When is a link not a link to a search engine? When it’s coded in JavaScript without pairing a URL in an href with the visible anchor text that identifies where the link is going to.

This is the biggest issue I come across with ecommerce sites and JavaScript. It might look like a link, and when you click on it you might go somewhere different, but that doesn’t make it a link that search engines can crawl.

If you want to be certain, right click on the link and select “inspect.” If you don’t see an anchor tag with an href and an actual URL wrapped around the link text, it isn’t a crawlable link. If you don’t have an option to inspect, you might need to enable developer tools in the settings in your browser or try a free plug-in such as Firebug.

To rank your site, search engines must crawl links to pages on your site. No crawl means no indexation, which in turn means no ranking, no natural search-referred traffic, and no revenue from what could be your largest channel. Focus first on the “crawl” piece of the equation. For search engine optimization, nothing else matters unless the bots can crawl your pages and index them.

Crawlable with pushState()

If the page that is being linked to isn’t even a “page” to a search engine, it won’t crawl the link. Many ecommerce sites use AJAX to load increasingly specific product sets for each filter combination. It’s a compelling user experience, but one that can keep search engines from indexing pages of products that consumers want to buy.

For example, someone searching Google for a black dress won’t likely find one on The Gap because black dresses are not crawlable as a distinct page of content. Macy’s, however, does have a crawlable black dress page.

One easy way to tell if a page is generated with AJAX is to look for a hashtag. Google has stated that it will not crawl and index URLs with hashtags in them.
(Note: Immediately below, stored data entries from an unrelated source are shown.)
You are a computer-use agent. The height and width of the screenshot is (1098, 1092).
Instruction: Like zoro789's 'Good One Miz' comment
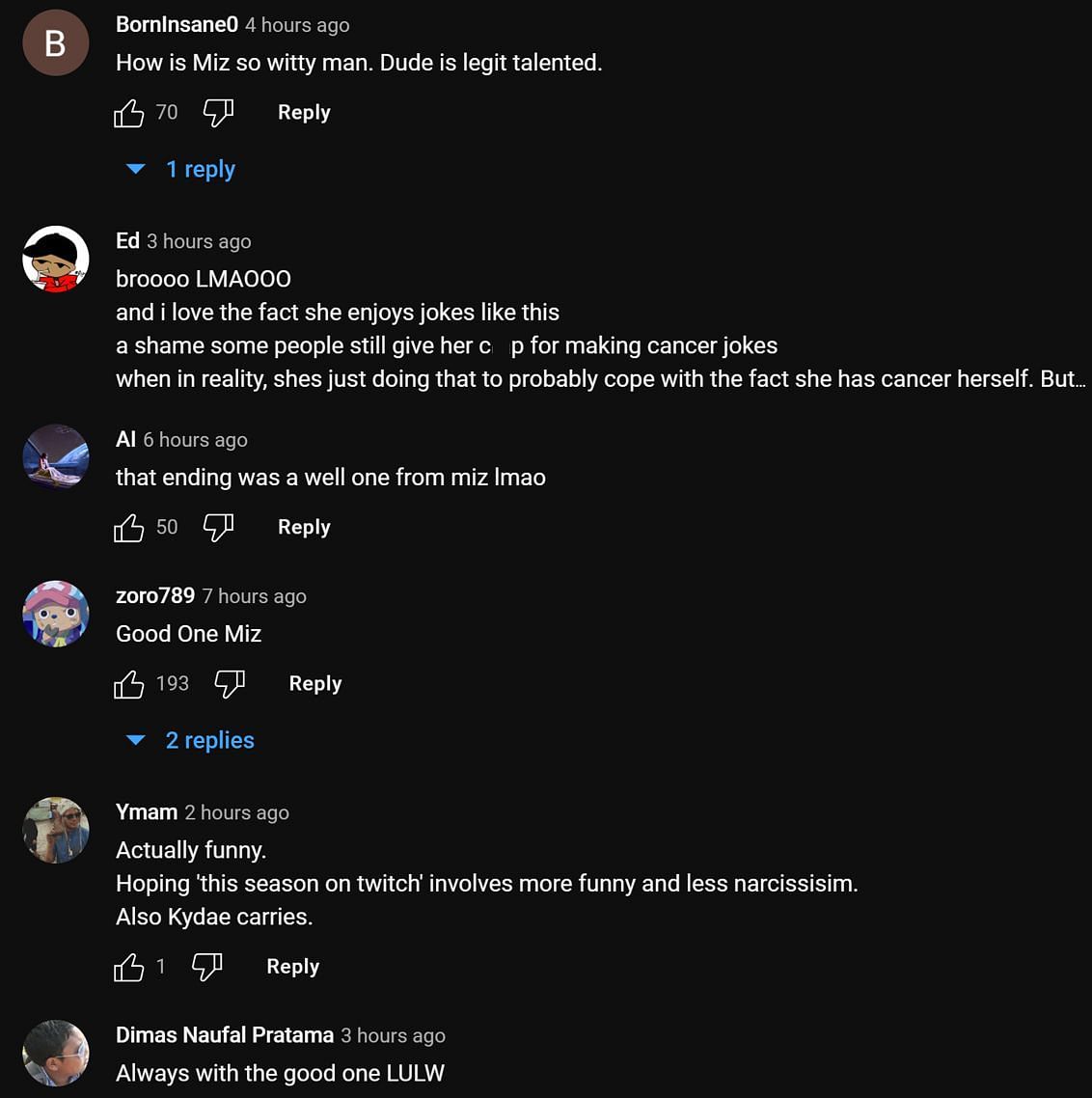click(129, 684)
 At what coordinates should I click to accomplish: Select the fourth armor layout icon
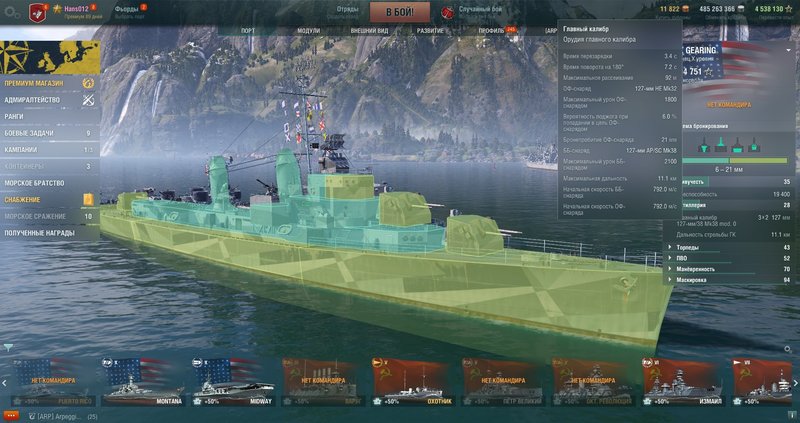pos(754,145)
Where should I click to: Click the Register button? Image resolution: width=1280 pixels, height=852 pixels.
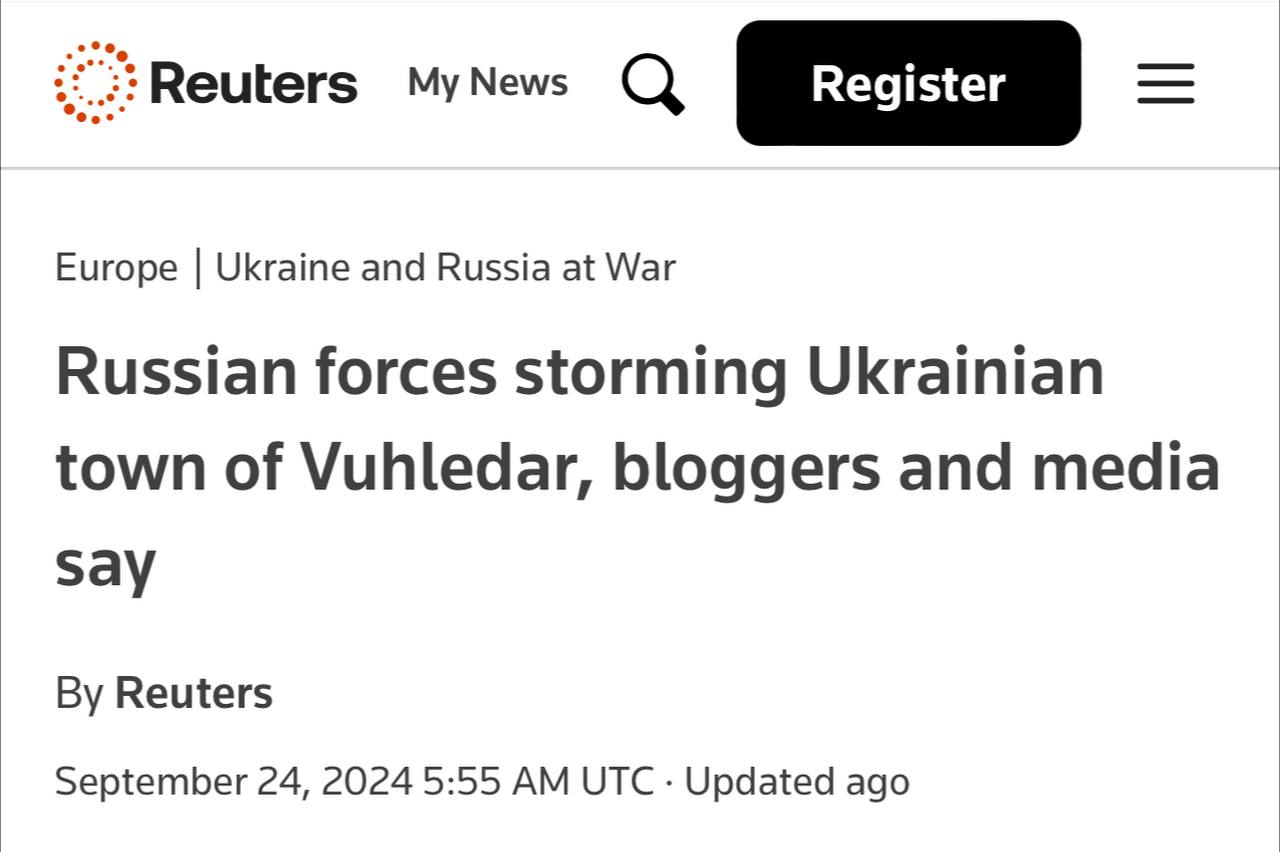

Regardless, AJAX URLs with and without hashtags can be made crawlable using a technology called pushState(). Don’t let the funky capitalization and parentheses put you off. It’s just a crawlable JavaScript function with a single purpose: It uses the HTML5 History API to load a crawlable URL into the browser bar for users and while making the URL indexable for search engines.

Prerendering Content

Faster page loads mean higher conversion rates. To deliver faceted content more quickly, many ecommerce sites have switched to client-side rendering techniques that limit the number of trips back and forth to the server to load a page of content. But client-side rendering can slow indexation by months for an ecommerce site, as described in last week’s article.

That delay can hurt revenue. Ensure that search engines can index all of your content, and in a faster timeframe, by “prerendering” client-side content.

Prerendering is especially critical when a site uses a framework such as Angular or React. Yes, Google is behind Angular’s development. But that doesn’t mean that Google can efficiently index Angular sites — quite the opposite in my experience.

Open source solutions for prerendering espoused by Google search engineers include Puppeteer and Rendertron. I’ve also run across Prerender.io as a frequent player for ecommerce.

Some of these technologies allow you to block certain user agents, such as popular browsers or Googlebot, from using the prerendered version. The goal is to allow consumers to use the client-side version of the site while delivering an identical prerendered version to bots and to users with JavaScript disabled. Don’t block Googlebot.

Two Google representatives — John Mueller, webmaster trends analyst, and Tom Greenaway, partner developer advocate for indexing of progressive web applications — spoke about search-friendly, JavaScript-powered websites at Google’s annual I/O developer conference last month. Watch the video of their refreshingly forthcoming presentation for a deeper discussion on these topics.